This is what I* would like
1) Machine A Claimed by (at the time) the best job for it.
2) New job added to queue (or released / qedited etc. etc.)
3) This job evaluates to a higher rank on the machine A that the current job but preemption_requirements evaluates to false.
4) When the job finishes the machine causes the release of the current claim and behaves like a fresh machine
the behaviour I infer from the mail below is
1) Machine A Claimed by (at the time) the best job for it. 2) New job added to queue (or released / qedited etc. etc.) 3) This job evaluates to a higher rank on the machine A that the current job
4a) preemption_requirements evaluates true.
5a) the currently running job gets an additional amount of time to complete before vacation
This is an improvement but does not really provide the desired control I list above - since I do not necessarilly know in advance how long is reasonable to give to a job.

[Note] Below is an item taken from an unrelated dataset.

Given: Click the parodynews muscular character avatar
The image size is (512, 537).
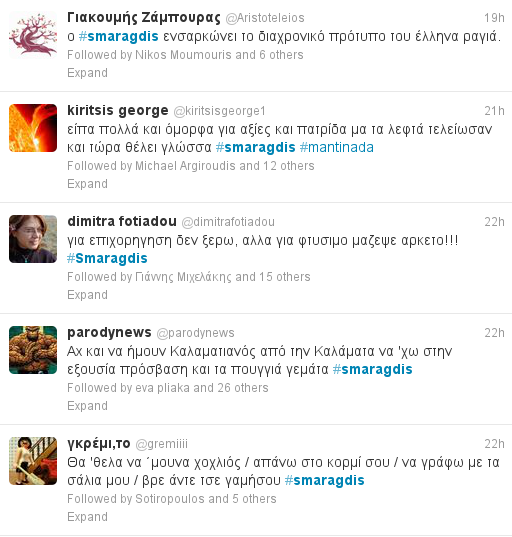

I suppose I can simulate the above behaviour by pushing this retirement timout very high but will this lead to issues further down the line such as:
1) Another machine becomes free but the pending job cannot use it
2) Another job of even better rank cannot take the pending claim off the existing one.
3) Management and transistions of state is already complex -this seems to muddy it further.
Does a pending claim count for the purposes of continuing to evaluate the cluster?
I like C because
a) the admin can tune it. b) the behaviour is exactly as most peple would expect looking at the queue. c) the _current_ state is always used to determine the next allocated job rather than any previous state.